The benefits of statin use extend to protecting against cardiovascular events in patients who have had a heart attack or who are at risk of heart disease, according to new research presented today EuroCMR 2017.
The study included 4,622 people in the UK Biobank community-based cohort study that did not have cardiovascular disease. Researchers used cardiac magnetic resonance imaging to gauge left and right ventricular volumes and mass, while statin use data was gathered from medical records and self-reported questionnaires.

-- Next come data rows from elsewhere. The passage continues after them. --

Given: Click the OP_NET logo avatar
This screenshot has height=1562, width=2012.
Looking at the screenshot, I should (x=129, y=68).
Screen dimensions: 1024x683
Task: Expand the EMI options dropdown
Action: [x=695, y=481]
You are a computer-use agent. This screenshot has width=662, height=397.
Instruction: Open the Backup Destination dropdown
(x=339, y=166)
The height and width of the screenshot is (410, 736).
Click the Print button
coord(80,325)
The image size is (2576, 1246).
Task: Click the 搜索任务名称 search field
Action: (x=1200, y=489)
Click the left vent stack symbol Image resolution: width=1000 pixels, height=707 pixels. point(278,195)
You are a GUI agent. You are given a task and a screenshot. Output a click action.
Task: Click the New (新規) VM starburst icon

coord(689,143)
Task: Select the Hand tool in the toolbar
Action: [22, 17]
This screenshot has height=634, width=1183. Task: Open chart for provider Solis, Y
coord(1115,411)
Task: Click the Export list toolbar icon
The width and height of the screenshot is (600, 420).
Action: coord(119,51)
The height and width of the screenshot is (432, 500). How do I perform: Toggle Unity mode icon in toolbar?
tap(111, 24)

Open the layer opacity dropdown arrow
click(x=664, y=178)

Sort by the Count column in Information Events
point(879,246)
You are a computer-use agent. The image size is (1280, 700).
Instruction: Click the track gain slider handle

Multiple regression analysis showed that those taking statins had a 2.4% lower left ventricular mass and lower left and right ventricular volumes; thicker and larger hearts are more frequently associated with the risk of future heart attacks, heart failures or strokes.
Overall, individuals taking statins in the study (17%) had higher blood pressure and BMIs, and were more likely to have hypertension or diabetes. However, the findings of lower ventricular mass and volumes in this study suggest that statin prescriptions could be beneficial for a broader population to include patients over 40 years old.
“There is debate about whether we should lower the bar and the question is when do you stop,” said Dr. Nay Aung, Queen Mary University of London, and the study’s lead author. “What we found is that for patients already taking statins, there are beneficial effects beyond cholesterol lowering and that’s a good thing. But instead of a blanket prescription we need to identify people most likely to benefit – i.e. personalized medicine.”
To determine patients who will benefit the most from statin therapy, a “dual approach” is needed, the authors added. Evaluating both the patient’s clinical factors (eg, smoking, hypertension) and the genetic factors can help predict clinical response to statins.